Vuelvo a la capilla y Cristo se me antoja, ahora, a fuerza de tanto preguntar, Cristo de las Batallas, y como pareciera que me hablara, desclavada la palma derecha, pareciera también que con ella quisiera señalar por donde caminar. Escalofríos como caricias. Aprieto el Cristo que me cuelga del pecho. Lepanto,… santo y seña. Tengo batalla. Estremecido pienso: tal vez viva. En verano, en invierno, en otoño y, quizá, también, misterio del azahar, en Semana Santa. Digo: ¡a tus órdenes!; que prometo no servir a señor que haya de morir. Mientras, un miliciano, arma al brazo, le hace guardia, que yo lo he visto.

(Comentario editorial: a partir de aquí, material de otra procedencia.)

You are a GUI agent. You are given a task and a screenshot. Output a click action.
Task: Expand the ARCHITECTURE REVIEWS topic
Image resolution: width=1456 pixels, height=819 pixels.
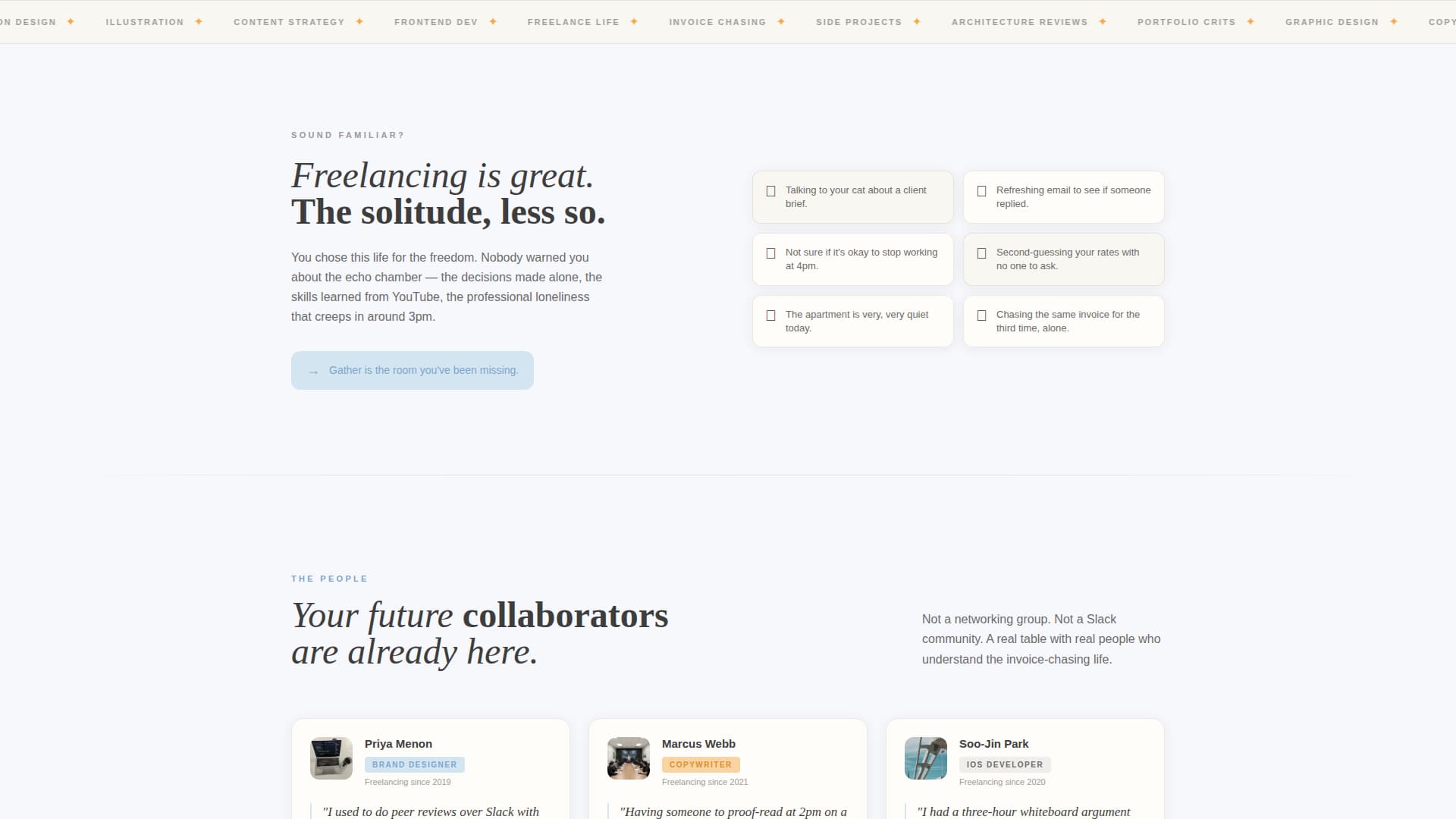click(1019, 22)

Salgo a la calle. Pregunto por Él y en cada respuesta se me aparece. Dudo, caigo, y solo la duda me levanta. No estoy muerto porque Él está vivo de Pascuas a Ramos. Porque en la mugre del pordiosero está, porque en las bubas purulentas de todos los enfermos que en el mundo son, está. Y porque si no está, no estoy. Está Resucitado, de Pascuas a Ramos. Porque sin Él no hay respuestas, hay turbiedades, medias verdades que no pasan de mentiras enteras. Porque el misterio supremo de la vida y la muerte está escrito en el corazón limpio de cada hombre que muere en Él. Porque la luz, en su capilla, ya le baña el rostro, cebolla y vino, porque ya no es negro, porque su sangre me dio coraje en la batalla, y a la batalla sentido. Ya con los brazos abiertos en cruz, sin madero, ni clavos, ni espinas, ni sangre, ni llanto… Ahora te veo, porque existes, porque tienes que existir, porque te existo. Cristo de la Fe. Cristo Rey. Dios Salvador en la hora sin fin de la vida y la muerte. Ola y espuma. De aquel pudridero de mi desesperación nace ahora enfebrecida mi esperanza en un Cristo español que en español me habla. A su túnica voy cosido como un perro. Señor, ¡vuelve a tu cruz que ya es la hora! Que los parches del tambor, curtidos como curtidas están las viejas esperanzas, atruenan ya en las entrañas. Una muchedumbre te aguarda para llevarte al Gólgota. Semana Santa. De Ramos a Pascua.